Read more at Germany wants to attract 400,000 skilled workers from abroad each year | Reuters.

ASIA PACIFIC

The Thai Chamber of Commerce (TCC) is opposing the government’s plan to increase the minimum daily wage to 400 baht for workers nationwide. Poj Aramwattananont, vice-president of the TCC and the Board of Trade of Thailand, described the proposed hike as a double-edged sword, with both negative and positive effects.

“Some businesses can afford to increase wages, but some may face adverse impacts. The proposed hike will cause problems in several provinces that are not ready such as Phrae and Nan where there are very few industrial plants and hotels [to accommodate tourists],” he said.

Mr. Poj said that wage hikes should be applied to industries with more Thai workers than immigrant workers. Otherwise, money will flow out of the country.

Sangchai Theerakulvanich, president of the Federation of Thai SMEs, also said he disagreed with the proposed hike. He said small and medium-sized enterprises (SMEs) are struggling to recover after reeling from the effects of geopolitical tensions on the global economy. “SME operators have to control costs. Wage hikes will also hurt about 2.7 million micro-enterprises, which employ about 5.5 million workers.”

Read more at Thai Chamber of Commerce blasts govt wage hike plan | Bangkok Post.

AFRICA

Nigeria has paused a controversial annual levy that would require businesses employing expatriates to pay $15,000 (£12,000) for a director and $10,000 (£8,000) for other workers. President Bola Tinubu imposed the tax, but it was met with widespread condemnation.

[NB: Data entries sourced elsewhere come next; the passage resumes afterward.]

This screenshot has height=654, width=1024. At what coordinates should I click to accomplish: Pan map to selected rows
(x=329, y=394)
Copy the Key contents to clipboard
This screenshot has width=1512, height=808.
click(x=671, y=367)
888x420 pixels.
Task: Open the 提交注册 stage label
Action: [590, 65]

The Ministry of Interior said the levy would be paused for “dialogue among stakeholders.” He said the tax was intended to “discourage abuse” of the expatriate quota and create “employment opportunities for Nigerians while closing wage gaps between expatriates and local workers.”

Dele Kelvin Oye, national president of the Nigerian Association of Chambers of Commerce, Industry, Mines, and Agriculture (NACCIMA), welcomed the pause. He praised the government for considering the implications the levy could bring on Nigeria’s business community.

Read more at Nigeria pauses controversial expatriate employment levy | BBC.

SOUTH AMERICA

The United Arab Emirates, Azerbaijan and Brazil, former and future hosts of UN climate summits, are joining forces to push for an international agreement to limit global warming to 1.5 degrees Celsius (2.7 degrees Fahrenheit).

The UAE’s Conference of the Parties (COP28) presidency said that it would form a “troika” to focus on ensuring that more ambitious CO2-cutting pledges are made ahead of a deadline at the COP30 summit to be held in 2025 in Belem, Brazil. Azerbaijan will host this year’s United Nations climate event in November.

In 2015, almost 200 governments signed the unprecedented Paris climate agreement to phase out fossil fuels in favour of renewable energy in the second half of the century by capping global warming at 1.5C.

That target is fast slipping out of reach, as global greenhouse gas emissions continue to soar. The next round of countries’ climate targets is seen as a crucial last chance to prevent global warming exceeding the 1.5C limit. The troika partnership should “significantly enhance international cooperation and the international enabling environment to stimulate ambition in the next round of nationally determined contributions”, read the final agreement reached at COP28.